Als Antragsteller haben zunächst die einbringenden Fraktionen CDU und FDP das Wort. Die weitere Rednerfolge in der ersten Runde: DIE LINKE, SPD, GRÜNE, NDP und die Staatsregierung, wenn gewünscht.
Meine Damen und Herren! Wir beginnen jetzt. Als einbringende Fraktion hat zunächst die CDU das Wort. Bitte, Herr Kollege von Breitenbuch.
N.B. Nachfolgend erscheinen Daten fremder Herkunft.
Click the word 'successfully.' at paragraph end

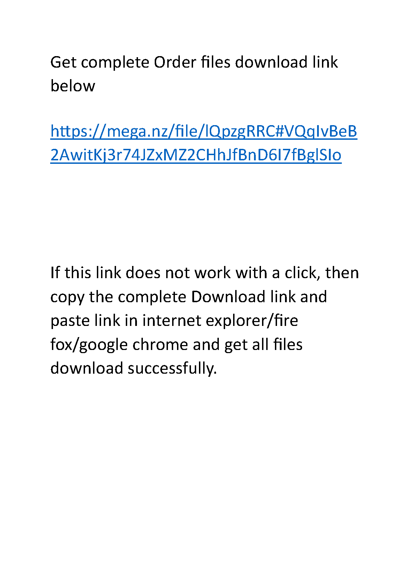coord(172,368)
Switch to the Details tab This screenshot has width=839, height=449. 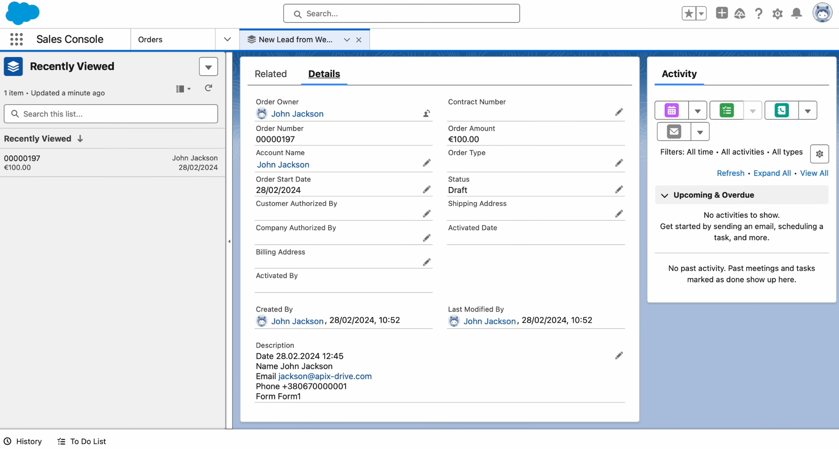click(x=323, y=74)
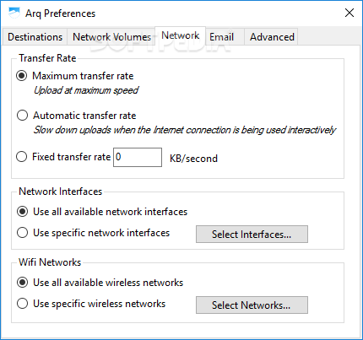Switch to the Destinations tab
Viewport: 363px width, 340px height.
[x=35, y=37]
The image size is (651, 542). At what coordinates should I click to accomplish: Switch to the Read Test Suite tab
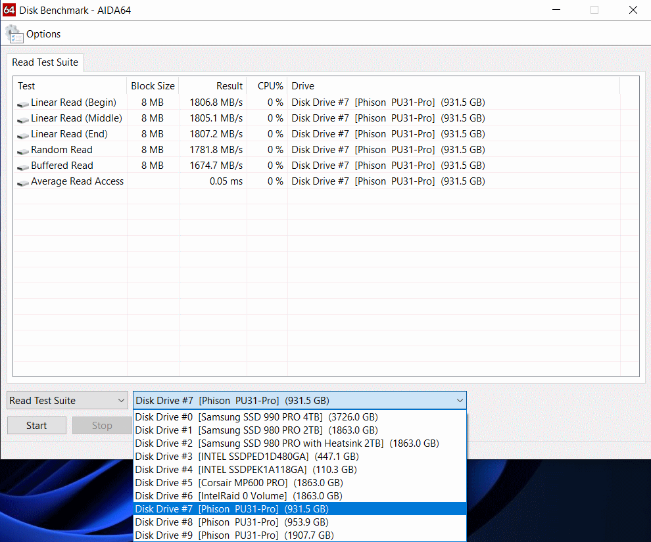[45, 62]
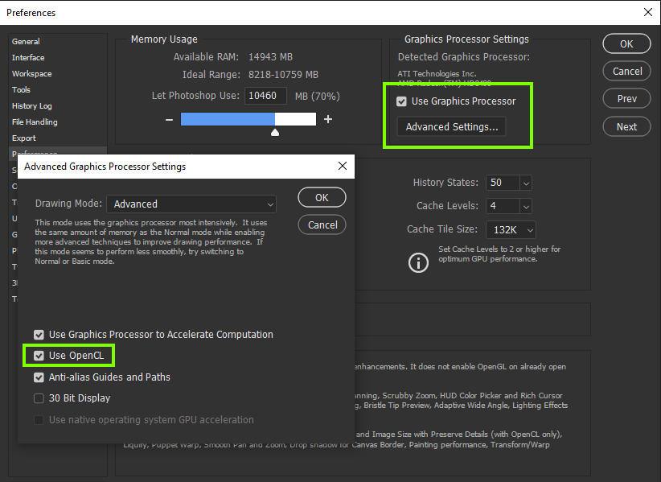This screenshot has height=482, width=661.
Task: Click the memory MB input field
Action: (264, 96)
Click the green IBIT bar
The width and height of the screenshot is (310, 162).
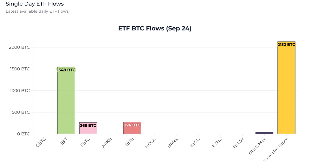[x=66, y=103]
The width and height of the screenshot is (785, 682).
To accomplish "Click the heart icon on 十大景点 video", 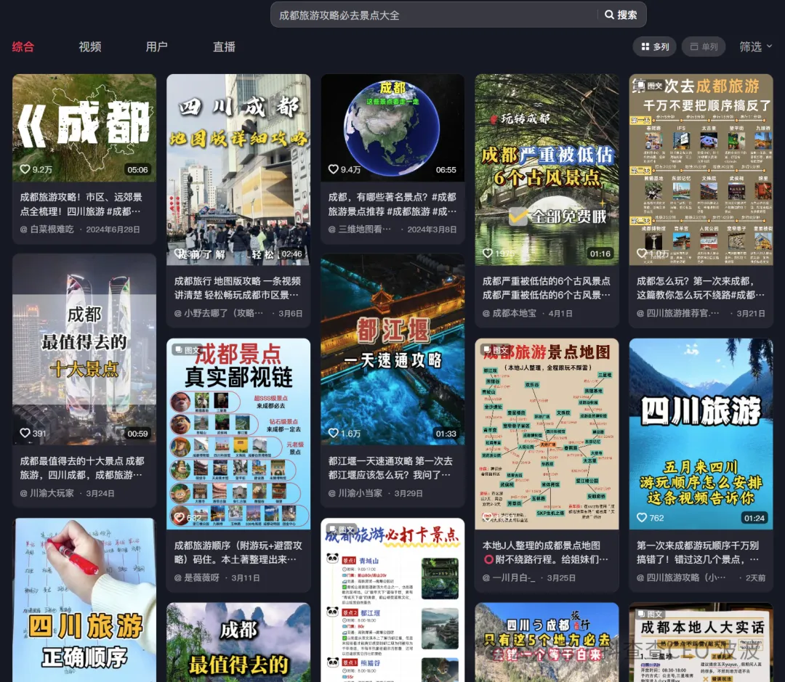I will 25,434.
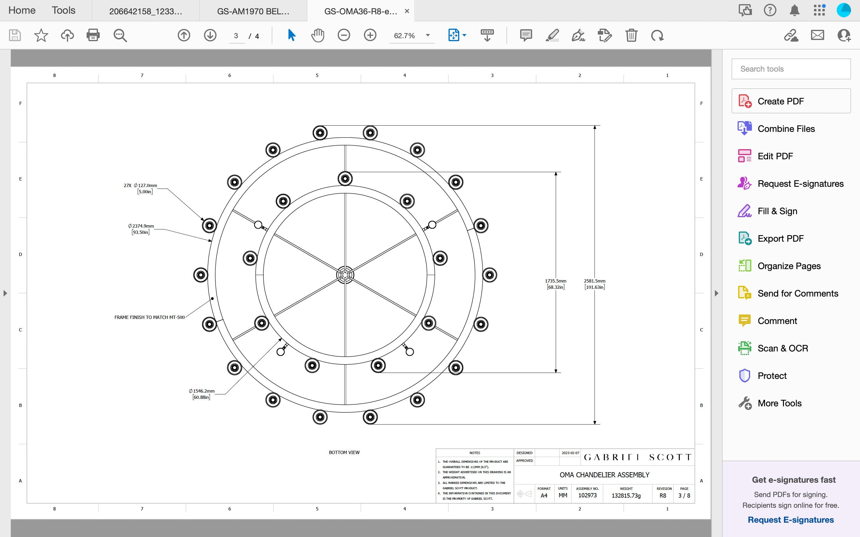Open the Tools tab
The height and width of the screenshot is (537, 860).
[x=63, y=10]
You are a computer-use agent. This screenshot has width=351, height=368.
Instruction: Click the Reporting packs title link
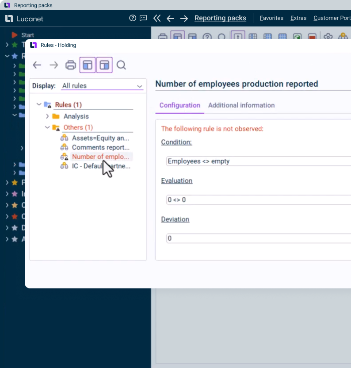pos(220,18)
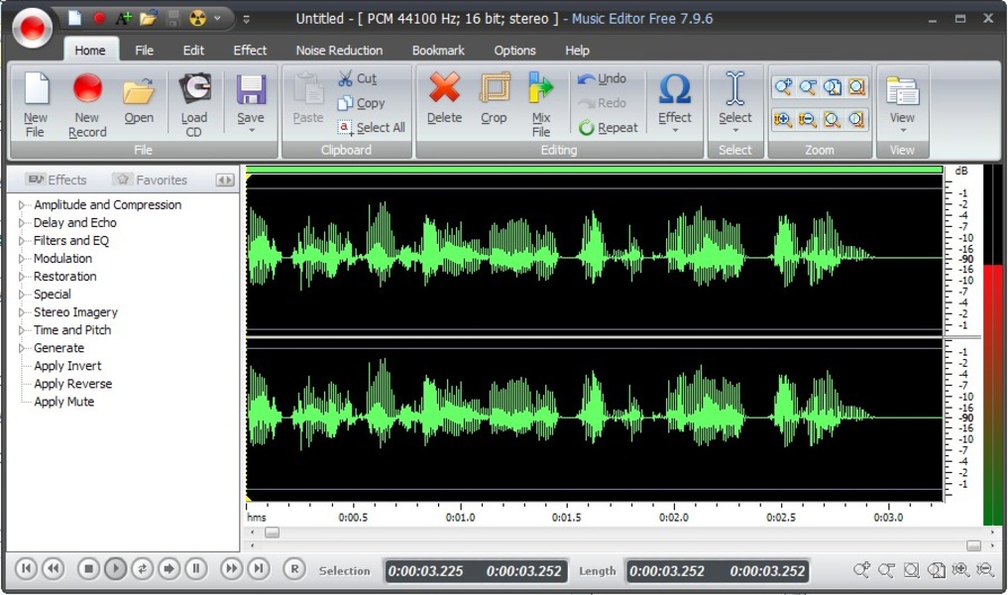This screenshot has width=1008, height=595.
Task: Select Apply Reverse in effects list
Action: (x=72, y=384)
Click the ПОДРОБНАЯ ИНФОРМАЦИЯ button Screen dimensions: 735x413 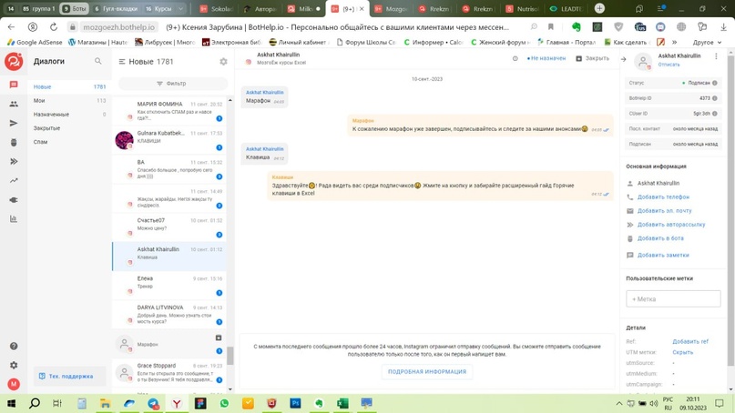[x=427, y=371]
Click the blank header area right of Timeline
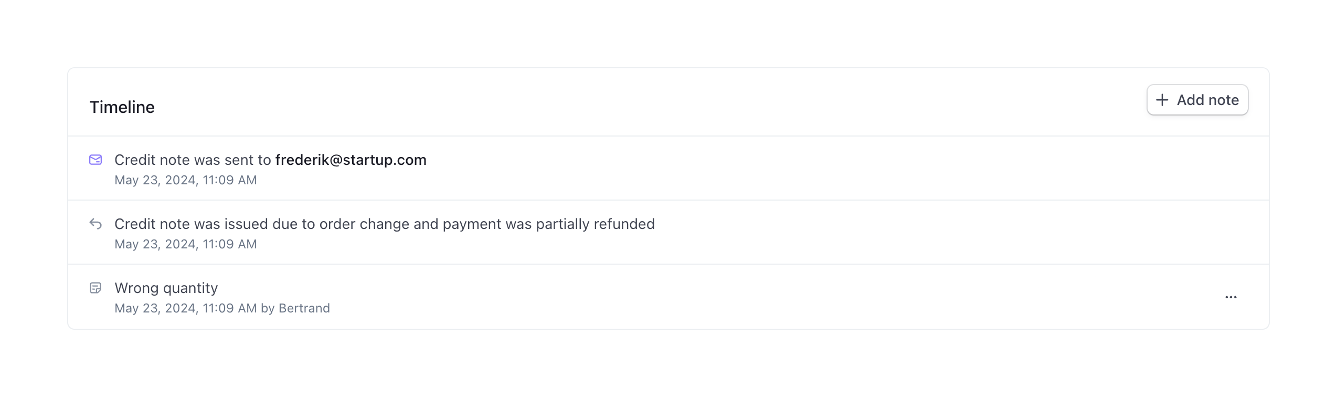The height and width of the screenshot is (397, 1337). coord(630,103)
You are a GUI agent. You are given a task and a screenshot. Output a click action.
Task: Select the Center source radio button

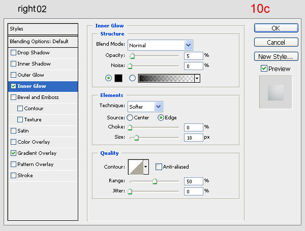[x=130, y=117]
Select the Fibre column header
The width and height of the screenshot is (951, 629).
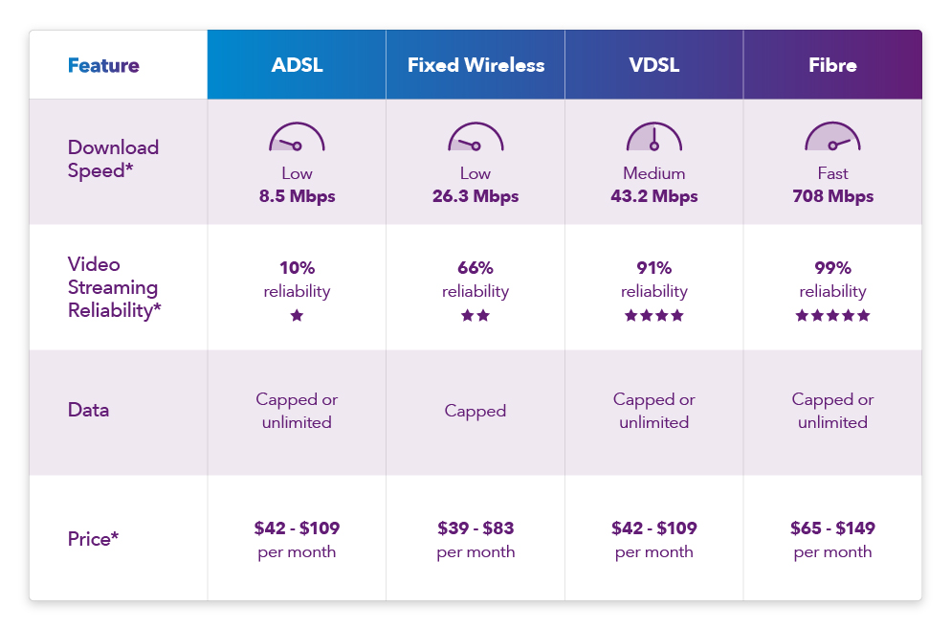coord(832,65)
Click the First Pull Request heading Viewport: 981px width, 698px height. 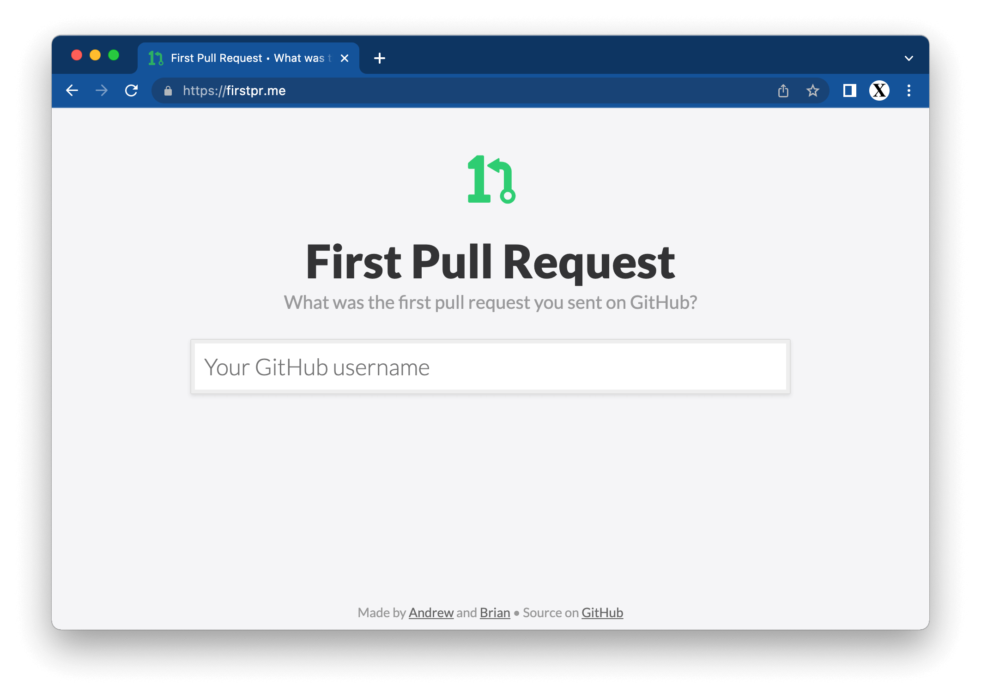point(490,262)
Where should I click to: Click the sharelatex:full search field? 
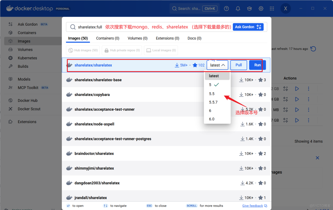[93, 27]
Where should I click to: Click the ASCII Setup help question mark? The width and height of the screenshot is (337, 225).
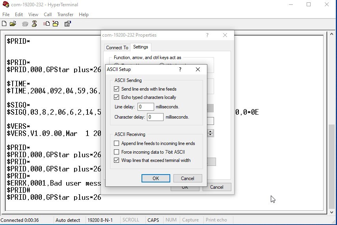tap(180, 69)
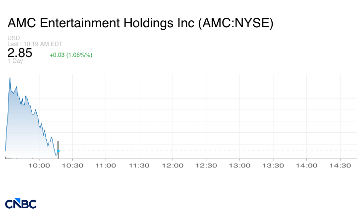Click the green dashed previous close line
This screenshot has height=223, width=357.
[208, 151]
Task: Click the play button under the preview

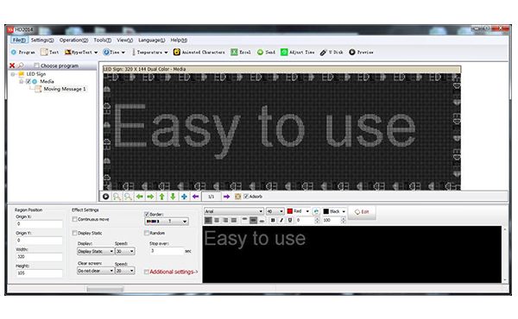Action: [x=105, y=197]
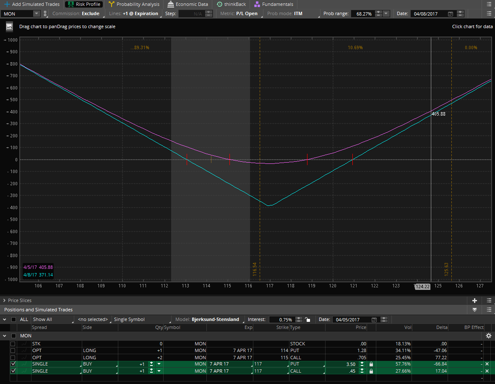
Task: Expand the Price Slices section
Action: (4, 300)
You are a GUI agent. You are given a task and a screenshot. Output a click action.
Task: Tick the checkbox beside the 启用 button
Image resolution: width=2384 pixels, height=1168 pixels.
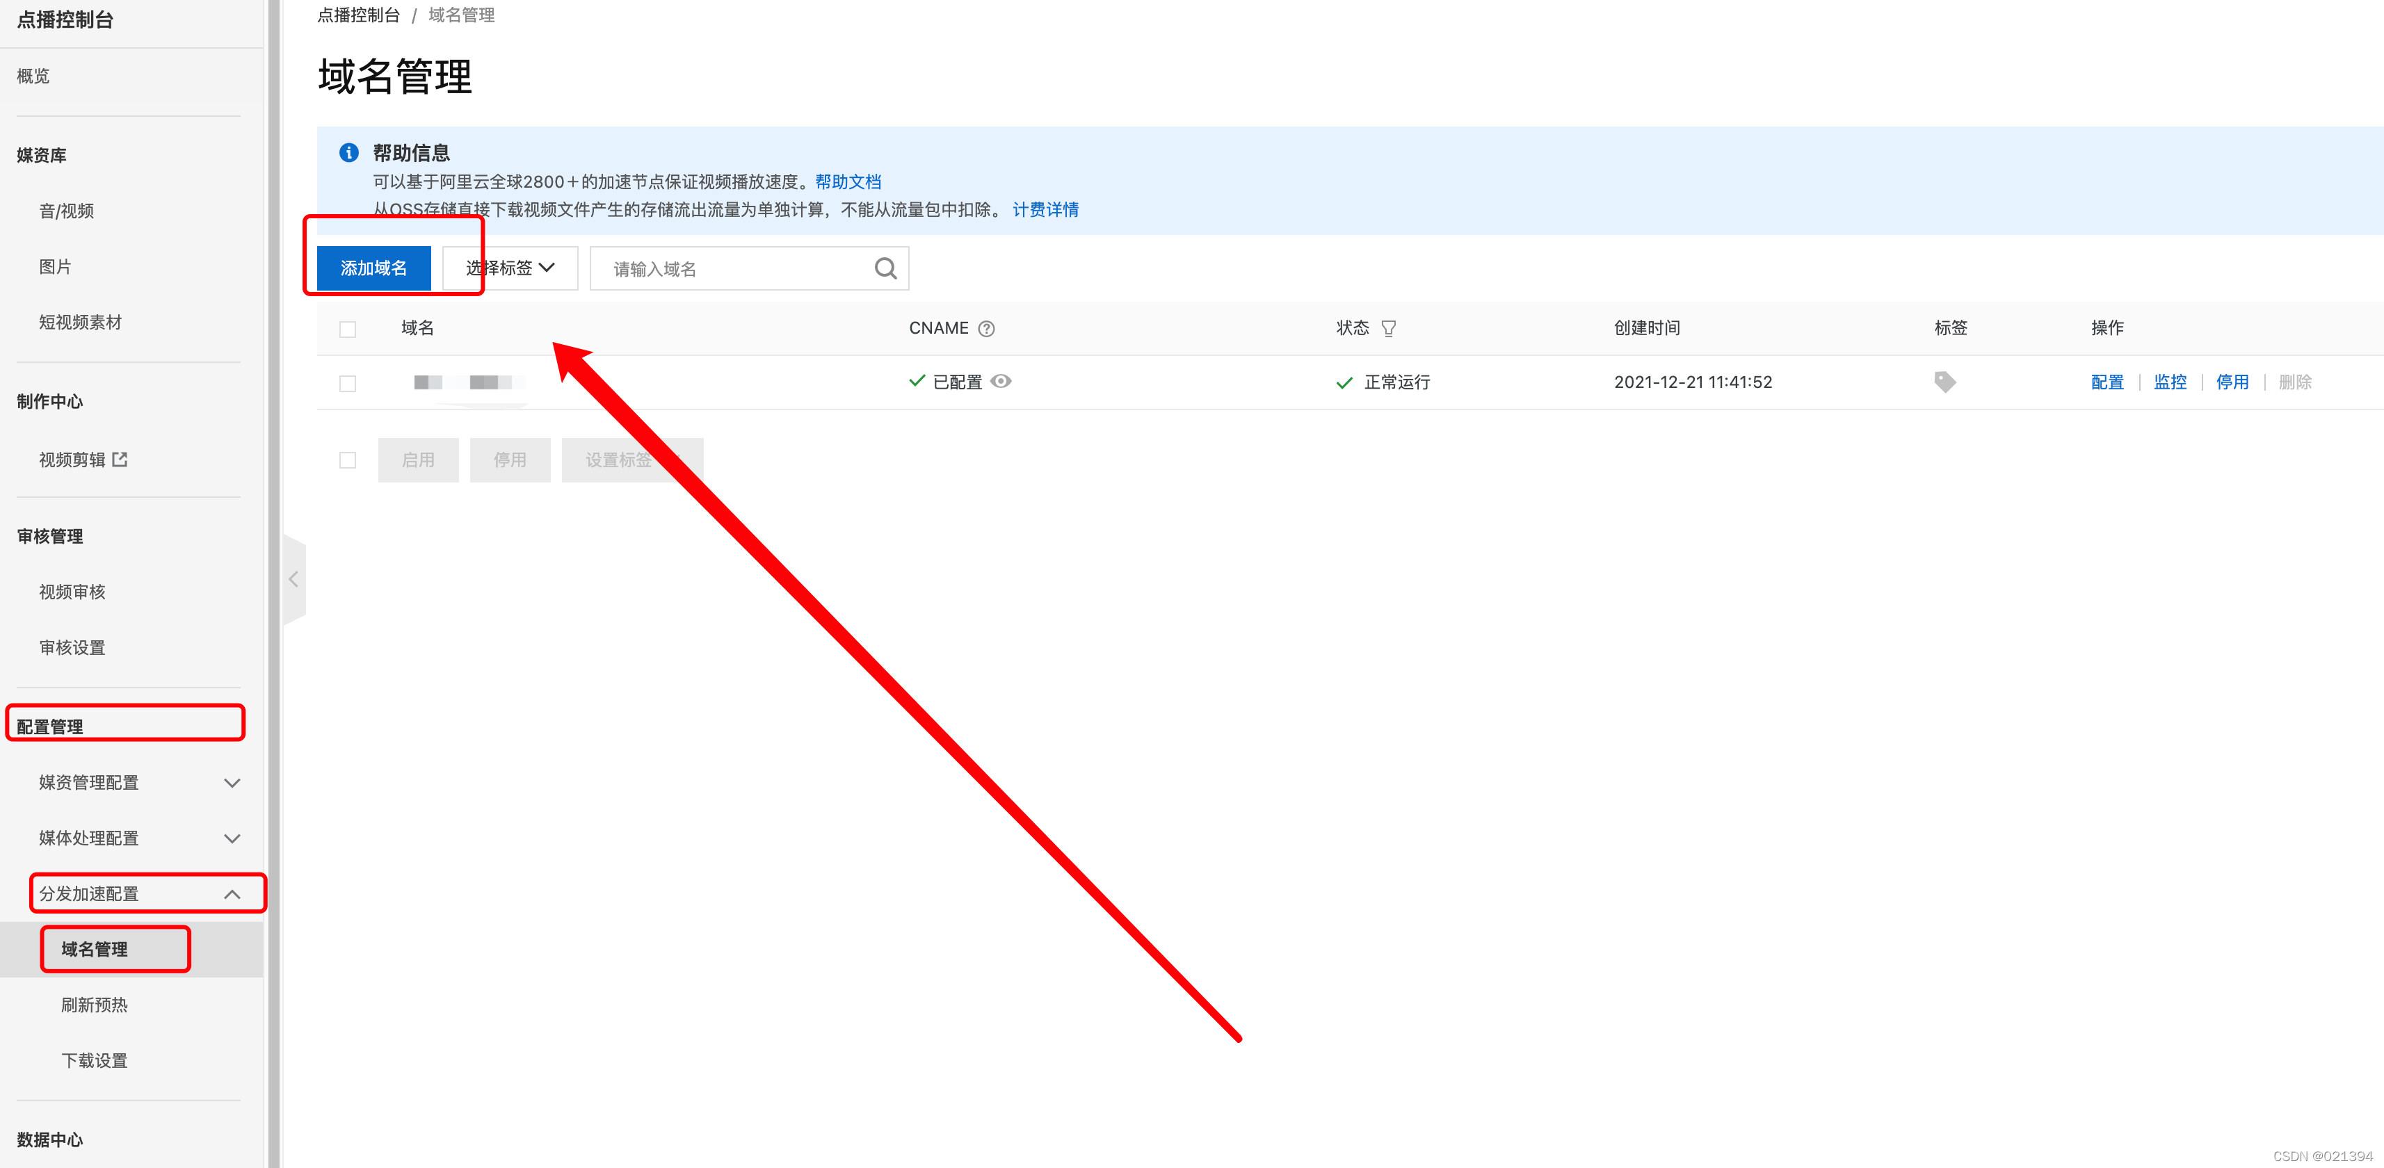click(348, 460)
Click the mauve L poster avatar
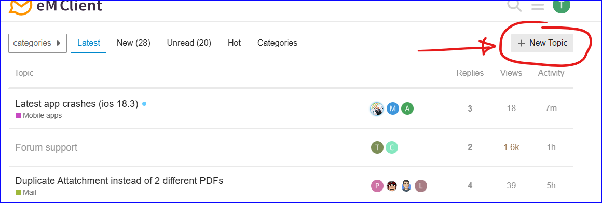Viewport: 602px width, 203px height. (421, 186)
Herr Präsident! Meine sehr verehrten Damen und Herren! Die Bundesregierung feilt zurzeit am Energiekonzept – das steht täglich in der Zeitung –, und die parlamentarischen Beratungen werden sich in Berlin anschließen. Auch wir in Sachsen müssen uns rechtzeitig – und daran natürlich angepasst – eine Meinung über die künftige Energiepolitik, gerade was unsere Interessen hier angeht, bilden.
Uns liegen ein Energieprogramm aus dem Jahr 2004 und ein Aktionsplan Klima und Energie aus dem Jahr 2008 vor. Da müssen wir sehen, was aktualisiert werden muss und wie es weitergeht. Das wollen wir tun. Insofern wollen wir ein neues Energieprogramm für Sachsen auf den Weg bringen.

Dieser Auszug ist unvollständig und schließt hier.